Counseling & Psychological Services (CAPS)
What is Counseling & Psychological Services all about?
We know life can be stressful. We care about your well-being and are here for your success. Minerva expects students to use the resources offered by CAPS as a part of your Minerva experience, to help you grow through challenges. We encourage you to watch this video to get to know us:
Consistent with the World Health Organization, CAPS approaches mental health not as an absence of mental illness, but as a state of well-being in all areas of life. As such, our focus is on promoting student wellness and supporting students to thrive at Minerva, while setting the foundation for adaptive, healthy, lifelong habits and skills.
Globally, our team is committed to being:
- Welcoming — we are a warm and non-judgmental space
- Accessible — we work to lower barriers for students seeking support
- Growth-oriented — we want to empower students to build skills and resiliency
- Holistic — we work with you as a whole person, including all aspects of yourself and environment, tailoring support to your needs
Although these values remain the same wherever you encounter CAPS, how they are expressed might be different depending on the cultural context (for example, what being welcoming looks like might be different from San Francisco to Seoul).
CAPS promotes wellness at Minerva in two ways:
- We equip students with the knowledge and skills necessary to navigate changing environmental factors effectively, and provide students with opportunities to practice these skills. Students can learn from CAPS through unique trainings and confidential counseling, or by participating in offerings from other staff, faculty, and students who collaborate with CAPS.
- We work diligently behind the scenes with other teams at Minerva, often in a consultative capacity, to promote an environment that would be conducive to student wellness. This is evident through Oxygen programming, along with work that is invisible to students, as staff and faculty continuously work together to improve Minerva.
Consider the following resources to learn more about what informs our philosophy:
Bronfenbrenner’s Ecological Model
Introducing a Psychotherapy for the Collective: A Paradigm Shift for College Mental Health, Gary D. Glass
College Counseling Center Outreach—An Organizing Framework, Gary D. Glass
We are proud to be awarded the Campus Prevention Network (CPN) Seal of Prevention, to honour outstanding wellness-related prevention programming at Minerva. See this page to learn more about the criteria for the CPN Seal.
What kind of services does CAPS offer to students?
We offer two broad areas of services directly to students, as illustrated in the diagram below. Details of our services may differ each year to match the divergent needs of students, as students develop and grow more independent in their four years. In general, students can expect our services to be scaffolded in an effort to match students’ growing independence and skill level.
Programs differ in each city. Be on the lookout for different events, using the Minerva Schools at KGI Google Calendar. In addition to our unique programmings, CAPS also values collaboration and work across teams to enrich and streamline students’ experience, such as through Oxygen programming and programming consultations.

(Dataset lines)

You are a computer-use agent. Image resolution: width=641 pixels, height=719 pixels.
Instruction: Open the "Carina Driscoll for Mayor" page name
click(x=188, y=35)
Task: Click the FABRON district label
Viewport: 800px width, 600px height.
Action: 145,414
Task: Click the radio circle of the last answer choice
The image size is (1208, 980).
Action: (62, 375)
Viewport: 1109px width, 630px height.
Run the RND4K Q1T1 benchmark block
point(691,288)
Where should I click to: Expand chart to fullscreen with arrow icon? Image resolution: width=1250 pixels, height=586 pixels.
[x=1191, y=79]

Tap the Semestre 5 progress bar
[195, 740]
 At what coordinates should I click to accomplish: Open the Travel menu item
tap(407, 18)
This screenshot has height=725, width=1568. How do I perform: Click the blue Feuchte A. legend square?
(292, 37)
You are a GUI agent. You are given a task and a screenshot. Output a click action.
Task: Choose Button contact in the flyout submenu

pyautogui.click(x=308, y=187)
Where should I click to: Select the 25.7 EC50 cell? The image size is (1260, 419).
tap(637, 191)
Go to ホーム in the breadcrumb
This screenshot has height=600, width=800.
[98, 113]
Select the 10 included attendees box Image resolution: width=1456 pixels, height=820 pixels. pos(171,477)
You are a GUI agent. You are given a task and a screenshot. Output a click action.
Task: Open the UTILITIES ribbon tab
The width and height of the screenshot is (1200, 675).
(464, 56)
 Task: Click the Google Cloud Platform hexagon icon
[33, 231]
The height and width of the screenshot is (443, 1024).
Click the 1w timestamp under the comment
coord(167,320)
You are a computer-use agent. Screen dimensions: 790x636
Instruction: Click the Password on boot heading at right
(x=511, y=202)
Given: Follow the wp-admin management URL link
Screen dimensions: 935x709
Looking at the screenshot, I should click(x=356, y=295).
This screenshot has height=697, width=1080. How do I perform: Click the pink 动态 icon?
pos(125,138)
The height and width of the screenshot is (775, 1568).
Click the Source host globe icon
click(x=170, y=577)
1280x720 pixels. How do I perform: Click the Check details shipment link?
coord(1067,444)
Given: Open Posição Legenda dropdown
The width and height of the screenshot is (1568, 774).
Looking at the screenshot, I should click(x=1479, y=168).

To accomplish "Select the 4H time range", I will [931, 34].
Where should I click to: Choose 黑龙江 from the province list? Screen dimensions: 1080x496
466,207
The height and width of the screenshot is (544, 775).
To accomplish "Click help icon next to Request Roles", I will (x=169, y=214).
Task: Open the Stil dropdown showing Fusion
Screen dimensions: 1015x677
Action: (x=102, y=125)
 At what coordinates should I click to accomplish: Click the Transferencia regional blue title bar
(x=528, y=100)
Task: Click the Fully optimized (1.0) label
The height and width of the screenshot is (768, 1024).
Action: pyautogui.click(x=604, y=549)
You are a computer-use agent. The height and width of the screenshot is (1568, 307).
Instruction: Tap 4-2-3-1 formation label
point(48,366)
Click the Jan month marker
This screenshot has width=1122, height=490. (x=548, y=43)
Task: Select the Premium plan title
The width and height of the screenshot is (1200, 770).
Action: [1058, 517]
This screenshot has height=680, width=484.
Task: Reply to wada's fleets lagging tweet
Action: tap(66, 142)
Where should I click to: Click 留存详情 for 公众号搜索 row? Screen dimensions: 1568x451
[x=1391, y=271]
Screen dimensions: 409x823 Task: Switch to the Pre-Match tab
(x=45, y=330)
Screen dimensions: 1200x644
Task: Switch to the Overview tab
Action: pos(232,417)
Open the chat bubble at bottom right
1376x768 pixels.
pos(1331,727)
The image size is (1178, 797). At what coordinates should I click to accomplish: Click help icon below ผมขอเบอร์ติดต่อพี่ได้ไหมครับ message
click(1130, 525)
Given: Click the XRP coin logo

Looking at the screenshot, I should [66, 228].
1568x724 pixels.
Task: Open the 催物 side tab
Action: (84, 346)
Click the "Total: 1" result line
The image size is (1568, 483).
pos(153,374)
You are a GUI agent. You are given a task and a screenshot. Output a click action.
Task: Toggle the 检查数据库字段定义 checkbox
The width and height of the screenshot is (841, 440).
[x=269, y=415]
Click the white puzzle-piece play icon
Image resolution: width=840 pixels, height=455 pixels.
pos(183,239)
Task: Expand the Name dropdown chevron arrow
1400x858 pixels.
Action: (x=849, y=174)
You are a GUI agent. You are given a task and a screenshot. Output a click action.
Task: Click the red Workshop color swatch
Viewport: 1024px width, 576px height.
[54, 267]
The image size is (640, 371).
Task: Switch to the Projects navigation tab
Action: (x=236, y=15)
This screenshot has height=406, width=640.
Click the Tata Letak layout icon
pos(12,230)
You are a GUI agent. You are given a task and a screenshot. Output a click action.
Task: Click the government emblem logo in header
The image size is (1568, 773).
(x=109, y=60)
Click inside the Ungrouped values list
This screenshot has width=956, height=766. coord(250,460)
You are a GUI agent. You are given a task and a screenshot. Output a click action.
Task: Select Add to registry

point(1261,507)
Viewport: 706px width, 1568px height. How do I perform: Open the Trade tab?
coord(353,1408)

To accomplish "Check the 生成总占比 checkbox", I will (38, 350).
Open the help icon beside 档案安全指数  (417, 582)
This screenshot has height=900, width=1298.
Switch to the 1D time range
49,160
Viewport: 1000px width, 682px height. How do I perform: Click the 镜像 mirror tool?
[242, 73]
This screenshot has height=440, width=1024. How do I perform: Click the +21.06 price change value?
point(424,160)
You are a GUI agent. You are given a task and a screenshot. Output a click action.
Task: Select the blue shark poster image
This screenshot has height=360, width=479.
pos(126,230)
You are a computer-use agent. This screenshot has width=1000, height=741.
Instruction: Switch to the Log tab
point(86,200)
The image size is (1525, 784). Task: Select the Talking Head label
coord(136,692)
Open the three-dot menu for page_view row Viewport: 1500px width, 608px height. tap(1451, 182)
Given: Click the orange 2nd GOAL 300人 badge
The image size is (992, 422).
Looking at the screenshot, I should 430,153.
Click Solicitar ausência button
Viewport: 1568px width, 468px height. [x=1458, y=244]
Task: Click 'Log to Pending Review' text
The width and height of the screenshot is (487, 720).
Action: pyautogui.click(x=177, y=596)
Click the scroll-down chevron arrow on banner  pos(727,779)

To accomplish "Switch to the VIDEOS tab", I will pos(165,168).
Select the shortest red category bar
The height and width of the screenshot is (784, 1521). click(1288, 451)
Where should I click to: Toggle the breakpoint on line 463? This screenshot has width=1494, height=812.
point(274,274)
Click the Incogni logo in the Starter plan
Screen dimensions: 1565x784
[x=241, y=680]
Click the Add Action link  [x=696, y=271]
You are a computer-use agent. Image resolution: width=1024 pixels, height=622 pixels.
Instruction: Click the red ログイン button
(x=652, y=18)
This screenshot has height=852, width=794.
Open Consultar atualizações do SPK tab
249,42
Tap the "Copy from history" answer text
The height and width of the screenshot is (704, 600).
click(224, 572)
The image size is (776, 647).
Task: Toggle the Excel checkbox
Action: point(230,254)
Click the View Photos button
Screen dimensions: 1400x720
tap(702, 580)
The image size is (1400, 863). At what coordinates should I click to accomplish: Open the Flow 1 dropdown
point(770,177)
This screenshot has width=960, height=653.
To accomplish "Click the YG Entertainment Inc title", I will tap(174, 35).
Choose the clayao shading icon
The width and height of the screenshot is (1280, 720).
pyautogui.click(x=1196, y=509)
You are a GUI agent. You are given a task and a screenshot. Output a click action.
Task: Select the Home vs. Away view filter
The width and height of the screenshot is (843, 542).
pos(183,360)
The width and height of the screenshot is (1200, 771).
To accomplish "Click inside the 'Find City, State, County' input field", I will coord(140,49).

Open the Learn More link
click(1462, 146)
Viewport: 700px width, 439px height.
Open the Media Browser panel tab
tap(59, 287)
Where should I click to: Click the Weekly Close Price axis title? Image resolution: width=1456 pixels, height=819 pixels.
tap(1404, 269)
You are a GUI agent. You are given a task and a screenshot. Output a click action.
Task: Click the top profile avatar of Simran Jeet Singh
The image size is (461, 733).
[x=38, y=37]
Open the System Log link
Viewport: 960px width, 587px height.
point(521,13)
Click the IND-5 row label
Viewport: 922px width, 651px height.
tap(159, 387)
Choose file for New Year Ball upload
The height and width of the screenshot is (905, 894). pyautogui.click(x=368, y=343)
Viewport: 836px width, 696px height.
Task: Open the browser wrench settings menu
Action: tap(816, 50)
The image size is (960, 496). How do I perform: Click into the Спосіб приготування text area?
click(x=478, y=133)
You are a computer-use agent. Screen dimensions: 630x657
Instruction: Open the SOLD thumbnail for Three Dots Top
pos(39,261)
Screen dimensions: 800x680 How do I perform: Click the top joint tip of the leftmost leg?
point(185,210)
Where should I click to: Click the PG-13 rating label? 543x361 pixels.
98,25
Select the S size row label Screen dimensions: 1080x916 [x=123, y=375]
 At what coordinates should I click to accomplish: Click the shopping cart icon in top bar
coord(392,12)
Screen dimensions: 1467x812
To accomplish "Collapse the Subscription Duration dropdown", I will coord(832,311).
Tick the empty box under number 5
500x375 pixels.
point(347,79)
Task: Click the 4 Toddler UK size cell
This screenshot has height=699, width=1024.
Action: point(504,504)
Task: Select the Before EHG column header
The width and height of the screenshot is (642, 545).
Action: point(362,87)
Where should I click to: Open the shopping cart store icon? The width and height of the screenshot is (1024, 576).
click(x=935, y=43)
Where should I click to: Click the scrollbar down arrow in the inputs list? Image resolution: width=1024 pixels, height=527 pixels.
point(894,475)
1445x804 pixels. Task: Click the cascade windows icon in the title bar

What you are asked to do :: Write out the part of the CAPS text that starts with the words "- We work diligently" and ends after the words "offer to students?", copying it word for word. Rely on the CAPS text alone, not on the lines.

Response ::
- We work diligently behind the scenes with other teams at Minerva, often in a consultative capacity, to promote an environment that would be conducive to student wellness. This is evident through Oxygen programming, along with work that is invisible to students, as staff and faculty continuously work together to improve Minerva.
Consider the following resources to learn more about what informs our philosophy:
Bronfenbrenner’s Ecological Model
Introducing a Psychotherapy for the Collective: A Paradigm Shift for College Mental Health, Gary D. Glass
College Counseling Center Outreach—An Organizing Framework, Gary D. Glass
We are proud to be awarded the Campus Prevention Network (CPN) Seal of Prevention, to honour outstanding wellness-related prevention programming at Minerva. See this page to learn more about the criteria for the CPN Seal.
What kind of services does CAPS offer to students?